There was something about that....

After a moment, he realized that he'd made the teams boys-against-girls. Someone was bound to object to that. He switched Granger and Knotroach. He wasn't wild about having Granger on his side, but it did make the teams look more balanced. Filling in the rest of the slots and balancing weaknesses between the two teams was fairly easy, since there were plenty of weaknesses to go around.

He left History of Magic with a completed game roster, and no particular understanding of the events leading up to the Banshee War of 1834.

As soon as he reached the corridor, Professor Snape appeared out of somewhere, grabbed his arm, and dragged him into a stairway.

"Draco. I've been called away, Business."

He nodded; he knew what kind of business. "Okay. I wish you didn't have to, but..."

"I'll be away for two or three days. You're not to worry. If you need anything, talk to Dumbledore."

"Two or three days? You'll miss my game." What a stupid thing to say.

"I know. I don't have any choice. I'm sorry."
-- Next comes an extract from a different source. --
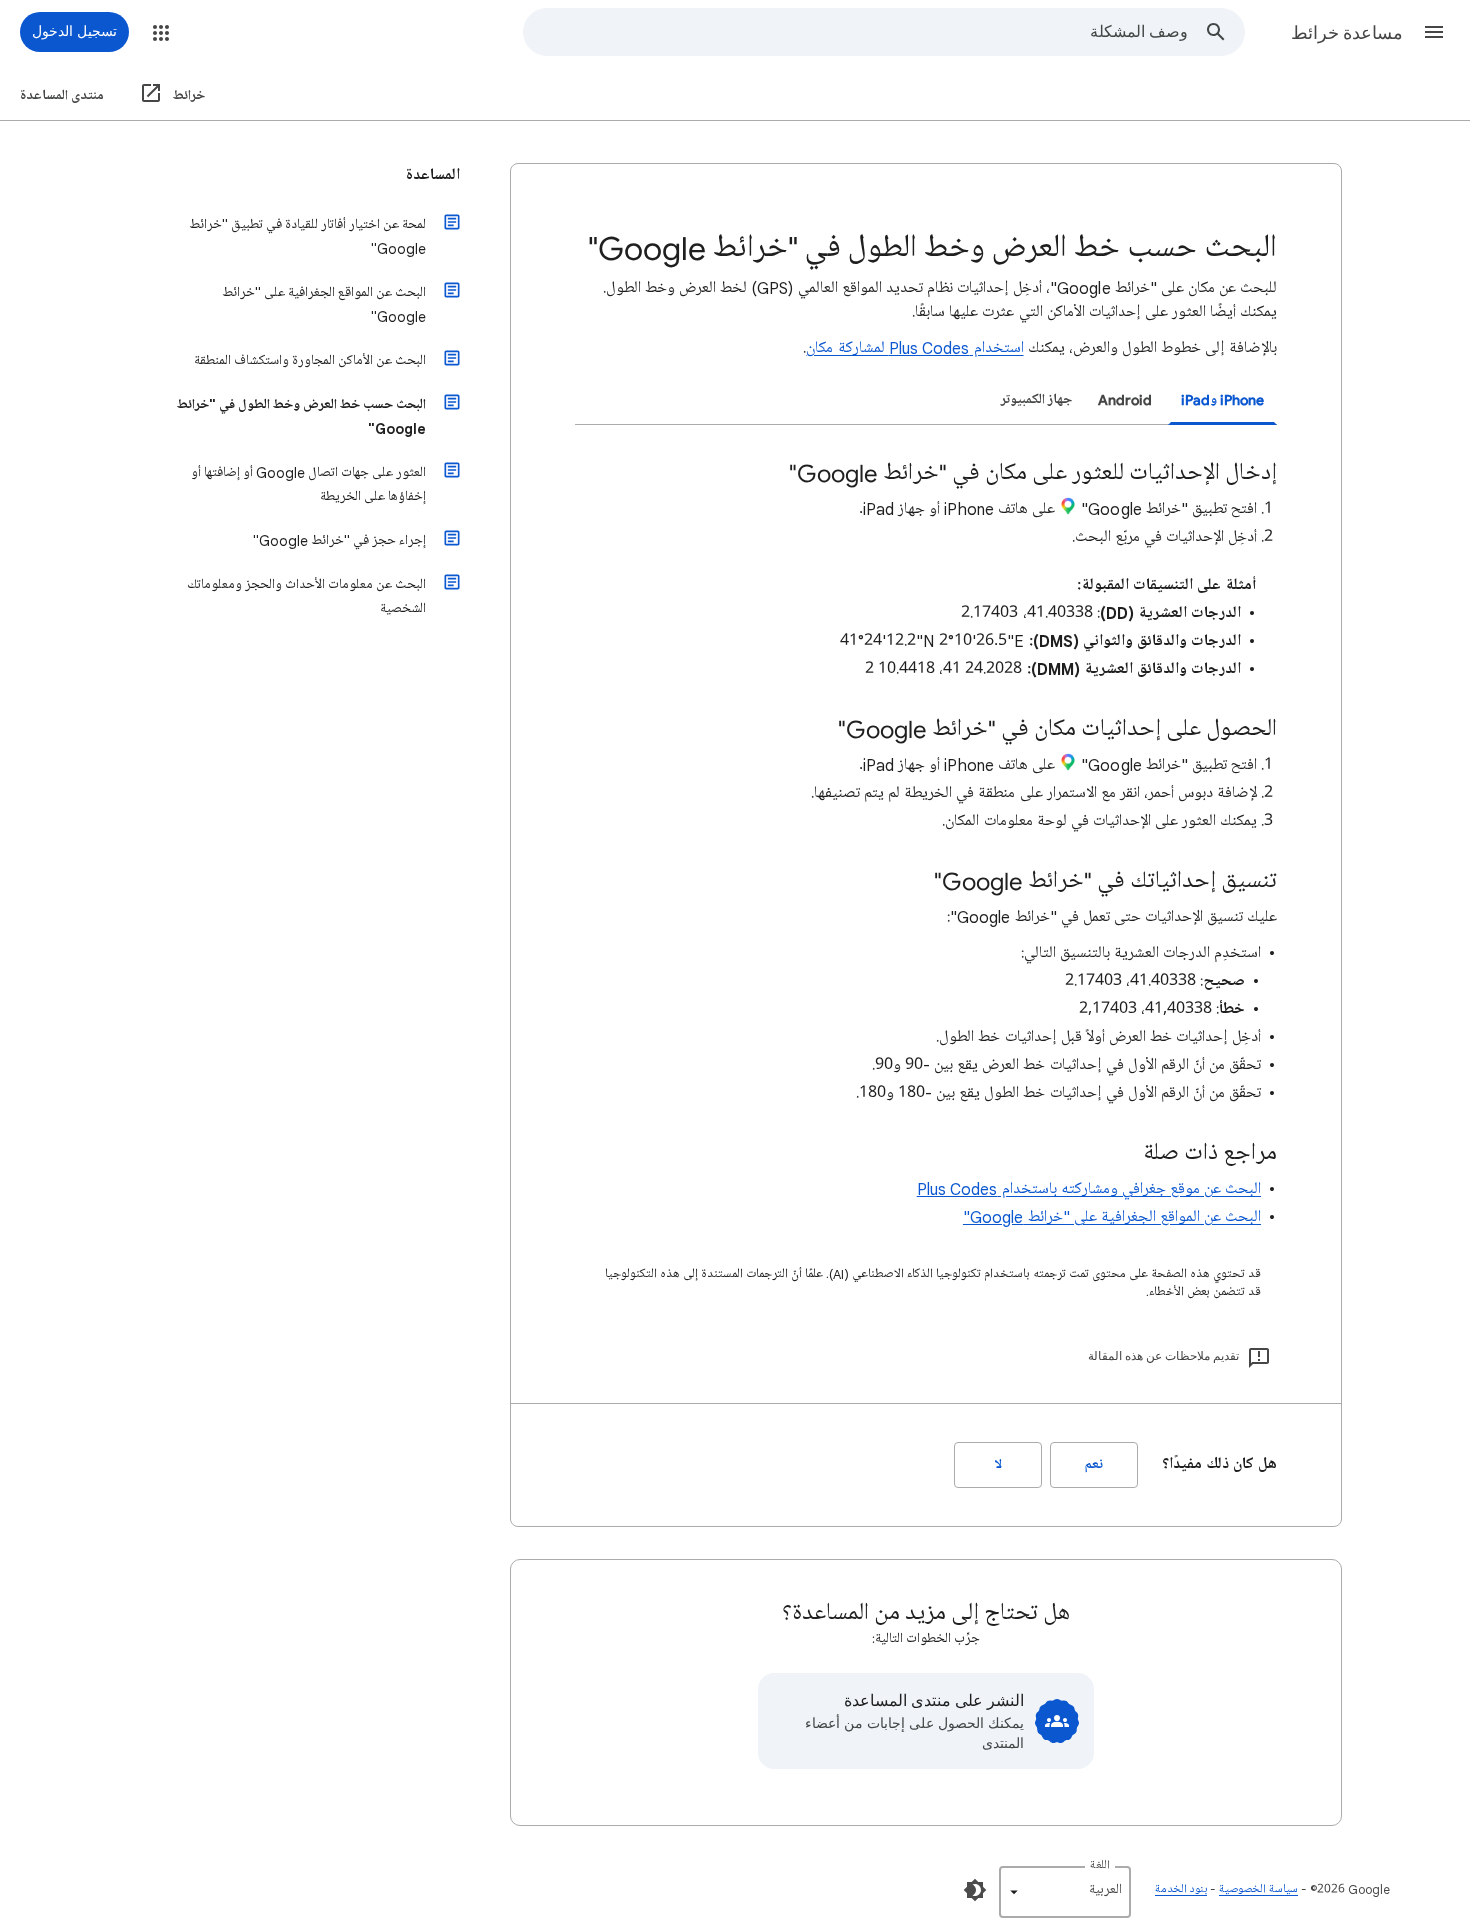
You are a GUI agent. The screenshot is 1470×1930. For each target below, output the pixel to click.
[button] (1434, 32)
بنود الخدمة (1181, 1889)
"I know. Be careful, okay?"

"I will." Snape hesitated, then put an arm around him, briefly. "I'll come back. Don't worry."

He hadn't been worried until the second time he was told not to be. "Is this business--"

"You know I can't tell you. Goodbye."

" 'Bye."

The Professor thumped him on the shoulder and was gone.

Draco went to his next class--Care of Magical Creatures--but was so distracted he fed his Capra the parchment he was supposed to be sketching it on, and drew on a kale leaf for several minutes before he noticed the mistake.

After the lesson, he decided to go to the Headmaster's office instead of heading to his rooms to study. Maybe he'd be more communicative about where the Professor had gone.

"Draco," Dumbledore greeted him. "Was Severus able to find you before he left?"

"Yes." He accepted a cup of cocoa. "He told me not to worry. Twice."

"Oh dear."

"Is he--has he gone somewhere especially dangerous? I know you can't tell me any details, but..."

"It's the sort of mission he goes on all the time. He should be fine."

Draco still wasn't convinced. "He hasn't been away for a few days at a time before." He'd have noticed.

"During the summer, he was. One can't help worrying, but...it's better not to anticipate trouble."

"I guess."

"There's always danger in the sort of work he does, but there's no cause to believe he's in any particular danger this time. Now--I'll have to attend your Quidditch match, and tell Severus everything. Tell me about your players, so I know what I'm seeing."

He did.

#

Severus leaned his forehead against the cold glass of the window, staring out into the Raigiers' darkened garden. Voldemort had left, after hearing reports and issuing orders for the next week's actions, but the party was just getting started. It was going to be a long weekend. It was times like these, in the old days, when he'd have slipped off into Draco's nursery. There was a flouncy, painted-wood rocker there, and after seeing that Draco was fed and changed, he'd sit, with the baby on his chest, and rock until he felt he could face his brothers-in-arms again.

"Severus, are you smearing up my windows with your greasy head?"

He raised his head and glared at Nathan Ragier. He'd glamoured himself into something approaching unrecognizability, but the old crowd knew his habits.

"Well--anyway, the entertainment's about to start. Wouldn't want to miss that, would you?" He clapped Severus on the shoulder and grinned like an idiot. Ragier's eyes, however, were completely empty. His hearty bonhomie ill-concealed a complete spiritual emptiness.

Severus wondered what the other Death Eater would say if he admitted that he wanted, more than anything, to miss the entertainment. "Of course not," he murmured, and followed Ragier to a large, unfurnished room with a dais at one end. It was, in other times, a ballroom. Now, it was rapidly filling with men, and a few women, in dress robes, some masked, some not.

All of the places near the stage were taken, so Ragier hopped up onto a wide windowsill, and extended a hand to pull Snape up after him. "Should be able to get a good view from here, what?"

"Indeed."

Two Death Eaters in full regalia--robes, hoods, and masks--led in a muggle family. Mother, father, a young girl in a flowered dress, and a boy who looked a little younger than a Hogwarts first-year. The muggles were bound and gagged, and their eyes above the gags were wide with terror.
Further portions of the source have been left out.